Steven Emerson, a terror analyst with the Washington-based Investigative Project and author of the book American Jihad, said: "It's the same as we've seen in Pakistan and Afghanistan - hundreds of millions of dollars in collective rewards for Bin Laden and Zarqawi and others have not produced anything in terms of people coming forward in exchange for money.
"There is a deeply entrenched network. It comes from Syria. It comes from Saudi Arabia. There are some people transiting through Jordan. The Syrians, in particular, have a lot of blood on their hands."
However, he added of the wounding of Zarqawi: "Because he's such an on-the-ground commander, and so control-oriented, this could have a major effect in disrupting the insurgency's coordination and operations. Zarqawi was the glue that held the organisation together. It was Zarqawi, Zarqawi, Zarqawi. Not like Bin Laden, who had a whole chain of command that he could rely on."

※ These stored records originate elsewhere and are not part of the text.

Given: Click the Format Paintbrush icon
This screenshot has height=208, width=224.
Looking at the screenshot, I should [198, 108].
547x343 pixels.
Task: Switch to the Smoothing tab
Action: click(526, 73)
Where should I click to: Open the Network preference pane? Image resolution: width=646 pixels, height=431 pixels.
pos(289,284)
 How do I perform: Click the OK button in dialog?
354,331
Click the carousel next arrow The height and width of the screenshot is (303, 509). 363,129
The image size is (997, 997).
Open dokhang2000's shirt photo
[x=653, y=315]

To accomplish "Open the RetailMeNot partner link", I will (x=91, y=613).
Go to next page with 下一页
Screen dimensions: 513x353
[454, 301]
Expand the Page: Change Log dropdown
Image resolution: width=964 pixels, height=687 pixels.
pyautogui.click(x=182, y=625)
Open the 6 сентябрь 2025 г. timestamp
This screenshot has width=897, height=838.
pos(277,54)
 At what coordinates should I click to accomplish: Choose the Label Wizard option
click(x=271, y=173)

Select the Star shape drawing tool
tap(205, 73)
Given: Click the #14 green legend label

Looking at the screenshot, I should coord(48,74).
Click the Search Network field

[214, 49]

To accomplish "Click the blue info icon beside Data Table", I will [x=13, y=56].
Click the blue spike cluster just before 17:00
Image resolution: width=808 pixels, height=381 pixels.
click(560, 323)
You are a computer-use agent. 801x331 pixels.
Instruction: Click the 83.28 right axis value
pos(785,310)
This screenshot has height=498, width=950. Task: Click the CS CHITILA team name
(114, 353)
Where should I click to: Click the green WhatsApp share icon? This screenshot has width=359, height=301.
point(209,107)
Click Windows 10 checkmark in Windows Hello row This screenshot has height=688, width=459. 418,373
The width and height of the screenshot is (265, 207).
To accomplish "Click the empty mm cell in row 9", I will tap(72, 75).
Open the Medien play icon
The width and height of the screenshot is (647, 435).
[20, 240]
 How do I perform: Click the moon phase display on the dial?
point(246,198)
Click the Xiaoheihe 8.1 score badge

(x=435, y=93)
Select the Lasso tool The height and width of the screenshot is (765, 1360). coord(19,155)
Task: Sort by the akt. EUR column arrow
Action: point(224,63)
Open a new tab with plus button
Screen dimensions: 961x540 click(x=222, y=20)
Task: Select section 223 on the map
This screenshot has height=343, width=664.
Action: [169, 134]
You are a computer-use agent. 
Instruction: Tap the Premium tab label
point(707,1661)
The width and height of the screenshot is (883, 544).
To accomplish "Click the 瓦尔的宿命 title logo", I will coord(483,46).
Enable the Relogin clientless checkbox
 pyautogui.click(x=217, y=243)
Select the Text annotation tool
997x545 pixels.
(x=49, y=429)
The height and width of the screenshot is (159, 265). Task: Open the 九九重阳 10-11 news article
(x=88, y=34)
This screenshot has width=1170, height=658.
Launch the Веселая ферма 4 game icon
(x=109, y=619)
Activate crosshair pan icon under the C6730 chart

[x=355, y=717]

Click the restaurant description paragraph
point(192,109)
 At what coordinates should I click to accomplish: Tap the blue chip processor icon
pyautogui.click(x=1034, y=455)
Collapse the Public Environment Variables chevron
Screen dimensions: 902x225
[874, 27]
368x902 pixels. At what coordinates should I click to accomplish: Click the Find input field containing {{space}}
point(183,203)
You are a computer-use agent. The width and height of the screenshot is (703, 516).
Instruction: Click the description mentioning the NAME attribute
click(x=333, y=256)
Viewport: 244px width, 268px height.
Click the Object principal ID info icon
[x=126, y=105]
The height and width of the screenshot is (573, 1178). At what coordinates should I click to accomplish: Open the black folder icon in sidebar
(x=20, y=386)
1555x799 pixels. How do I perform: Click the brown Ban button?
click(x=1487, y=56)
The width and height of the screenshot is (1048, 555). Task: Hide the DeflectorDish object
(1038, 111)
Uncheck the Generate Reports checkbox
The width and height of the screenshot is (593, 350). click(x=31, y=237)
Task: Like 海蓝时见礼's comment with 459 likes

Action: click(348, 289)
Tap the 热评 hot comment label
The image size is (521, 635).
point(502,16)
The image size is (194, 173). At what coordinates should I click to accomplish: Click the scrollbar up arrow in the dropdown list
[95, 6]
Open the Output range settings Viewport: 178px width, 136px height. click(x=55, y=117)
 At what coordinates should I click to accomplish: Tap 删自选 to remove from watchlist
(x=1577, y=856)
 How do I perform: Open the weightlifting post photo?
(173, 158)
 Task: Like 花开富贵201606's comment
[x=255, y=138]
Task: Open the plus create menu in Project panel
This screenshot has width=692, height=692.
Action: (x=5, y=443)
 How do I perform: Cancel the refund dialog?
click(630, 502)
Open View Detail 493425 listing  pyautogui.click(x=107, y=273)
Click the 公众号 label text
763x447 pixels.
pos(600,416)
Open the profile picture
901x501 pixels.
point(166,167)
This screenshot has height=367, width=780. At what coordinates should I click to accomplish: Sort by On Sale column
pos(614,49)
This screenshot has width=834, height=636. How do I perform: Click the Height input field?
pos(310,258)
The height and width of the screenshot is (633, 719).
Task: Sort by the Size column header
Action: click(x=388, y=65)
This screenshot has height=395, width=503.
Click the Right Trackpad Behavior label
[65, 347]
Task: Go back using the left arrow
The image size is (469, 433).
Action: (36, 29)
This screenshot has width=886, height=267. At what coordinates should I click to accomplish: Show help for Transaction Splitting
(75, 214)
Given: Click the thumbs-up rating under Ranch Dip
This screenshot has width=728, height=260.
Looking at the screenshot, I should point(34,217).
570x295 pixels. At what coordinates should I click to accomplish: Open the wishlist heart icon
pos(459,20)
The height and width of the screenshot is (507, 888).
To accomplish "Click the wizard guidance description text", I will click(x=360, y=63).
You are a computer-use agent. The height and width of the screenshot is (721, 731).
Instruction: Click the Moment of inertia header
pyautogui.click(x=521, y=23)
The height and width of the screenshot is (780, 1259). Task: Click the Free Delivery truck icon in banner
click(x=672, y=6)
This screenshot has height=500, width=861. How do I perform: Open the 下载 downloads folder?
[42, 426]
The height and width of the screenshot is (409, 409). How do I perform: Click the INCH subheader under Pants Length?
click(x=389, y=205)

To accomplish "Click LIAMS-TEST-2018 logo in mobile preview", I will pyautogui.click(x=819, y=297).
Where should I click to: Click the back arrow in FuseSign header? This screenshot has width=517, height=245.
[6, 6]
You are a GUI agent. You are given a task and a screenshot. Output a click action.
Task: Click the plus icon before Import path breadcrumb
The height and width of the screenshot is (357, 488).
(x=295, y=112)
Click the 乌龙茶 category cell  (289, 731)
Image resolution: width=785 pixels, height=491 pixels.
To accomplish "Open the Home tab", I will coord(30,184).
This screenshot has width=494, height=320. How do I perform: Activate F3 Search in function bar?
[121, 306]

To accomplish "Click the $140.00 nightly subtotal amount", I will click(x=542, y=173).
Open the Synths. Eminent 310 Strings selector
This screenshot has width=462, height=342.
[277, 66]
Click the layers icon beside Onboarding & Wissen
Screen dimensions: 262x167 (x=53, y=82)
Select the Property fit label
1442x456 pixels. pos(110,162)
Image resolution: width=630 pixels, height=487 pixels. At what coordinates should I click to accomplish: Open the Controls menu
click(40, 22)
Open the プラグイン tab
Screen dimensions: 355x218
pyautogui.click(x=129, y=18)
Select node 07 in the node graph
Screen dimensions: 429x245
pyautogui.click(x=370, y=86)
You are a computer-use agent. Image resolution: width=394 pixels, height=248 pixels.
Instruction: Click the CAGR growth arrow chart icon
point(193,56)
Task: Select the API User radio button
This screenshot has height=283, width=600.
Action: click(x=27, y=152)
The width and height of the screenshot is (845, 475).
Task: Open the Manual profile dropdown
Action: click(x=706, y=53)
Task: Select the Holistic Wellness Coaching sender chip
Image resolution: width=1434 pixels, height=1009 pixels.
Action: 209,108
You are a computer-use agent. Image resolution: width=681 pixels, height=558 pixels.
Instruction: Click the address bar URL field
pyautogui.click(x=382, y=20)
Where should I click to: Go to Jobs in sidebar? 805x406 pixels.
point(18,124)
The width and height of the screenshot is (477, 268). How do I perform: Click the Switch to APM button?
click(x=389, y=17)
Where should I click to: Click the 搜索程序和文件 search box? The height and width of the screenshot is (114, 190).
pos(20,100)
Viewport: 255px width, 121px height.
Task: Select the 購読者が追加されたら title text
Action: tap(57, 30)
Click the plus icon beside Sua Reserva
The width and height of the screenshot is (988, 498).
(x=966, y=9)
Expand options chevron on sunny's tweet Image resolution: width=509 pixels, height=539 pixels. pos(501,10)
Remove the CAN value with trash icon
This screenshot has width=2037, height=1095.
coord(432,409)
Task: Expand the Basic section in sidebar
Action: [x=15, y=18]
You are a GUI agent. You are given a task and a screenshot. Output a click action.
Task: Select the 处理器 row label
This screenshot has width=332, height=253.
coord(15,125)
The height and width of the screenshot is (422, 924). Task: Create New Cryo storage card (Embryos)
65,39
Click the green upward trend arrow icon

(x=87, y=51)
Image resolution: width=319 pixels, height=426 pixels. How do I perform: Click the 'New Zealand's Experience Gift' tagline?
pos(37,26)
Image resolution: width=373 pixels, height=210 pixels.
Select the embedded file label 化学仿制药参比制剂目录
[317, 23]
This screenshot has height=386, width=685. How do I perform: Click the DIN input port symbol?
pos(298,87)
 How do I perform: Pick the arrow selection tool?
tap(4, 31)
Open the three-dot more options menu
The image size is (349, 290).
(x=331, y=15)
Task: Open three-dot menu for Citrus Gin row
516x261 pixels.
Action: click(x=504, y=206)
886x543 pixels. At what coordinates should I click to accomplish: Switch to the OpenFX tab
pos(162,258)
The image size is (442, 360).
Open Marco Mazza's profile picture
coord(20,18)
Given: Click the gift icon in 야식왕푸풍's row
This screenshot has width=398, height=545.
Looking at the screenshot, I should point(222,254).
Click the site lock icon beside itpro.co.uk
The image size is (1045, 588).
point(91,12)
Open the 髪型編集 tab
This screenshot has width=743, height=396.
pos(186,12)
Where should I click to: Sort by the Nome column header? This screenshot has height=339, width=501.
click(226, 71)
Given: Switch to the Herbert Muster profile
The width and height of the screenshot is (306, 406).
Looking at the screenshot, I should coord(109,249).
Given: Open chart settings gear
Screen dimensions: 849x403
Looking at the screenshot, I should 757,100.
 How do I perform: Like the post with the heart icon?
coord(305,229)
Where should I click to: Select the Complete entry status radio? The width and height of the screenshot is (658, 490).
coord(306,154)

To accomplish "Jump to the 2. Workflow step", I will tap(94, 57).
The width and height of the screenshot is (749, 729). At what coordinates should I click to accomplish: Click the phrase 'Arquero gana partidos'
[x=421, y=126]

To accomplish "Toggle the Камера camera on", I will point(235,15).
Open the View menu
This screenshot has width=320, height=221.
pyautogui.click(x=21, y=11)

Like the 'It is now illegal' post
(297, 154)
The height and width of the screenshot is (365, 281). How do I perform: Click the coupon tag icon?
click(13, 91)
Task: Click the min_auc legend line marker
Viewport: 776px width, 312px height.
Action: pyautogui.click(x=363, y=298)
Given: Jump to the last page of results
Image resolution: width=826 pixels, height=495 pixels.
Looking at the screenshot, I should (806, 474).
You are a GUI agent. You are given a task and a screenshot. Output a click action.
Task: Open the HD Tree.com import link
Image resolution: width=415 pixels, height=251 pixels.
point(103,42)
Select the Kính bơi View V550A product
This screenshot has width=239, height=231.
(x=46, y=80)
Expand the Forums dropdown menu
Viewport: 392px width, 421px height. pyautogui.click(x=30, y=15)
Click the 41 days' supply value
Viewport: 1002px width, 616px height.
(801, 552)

Another reason the insurgency is proving difficult to defeat is that it has perfected the technique of 'ghosting away' from major confrontations with US forces only to raise its flag in other cities.
Since the assault on Fallujah last November, which was supposed to 'break the back' of the violence, the insurgency has flared repeatedly.
"It's like toothpaste: you squeeze somewhere, and it just pushes the insurgents somewhere else," said Toby Dodge, an Iraq expert at the International Institute of Strategic Studies in London.
• A senior Pakistan army commander said yesterday that al-Qaeda-linked militants had been eliminated in the country's South Waziristan tribal region after months of gun battles around this peak and in nearby mountains last year.
Major General Niaz Khattak, who is leading the troops hunting militants, said that between 500 and 600 al-Qaeda linked militants were believed to have been hiding in the region.
"According to our intelligence reports, we now think there are absolutely none in South Waziristan," Khattak said.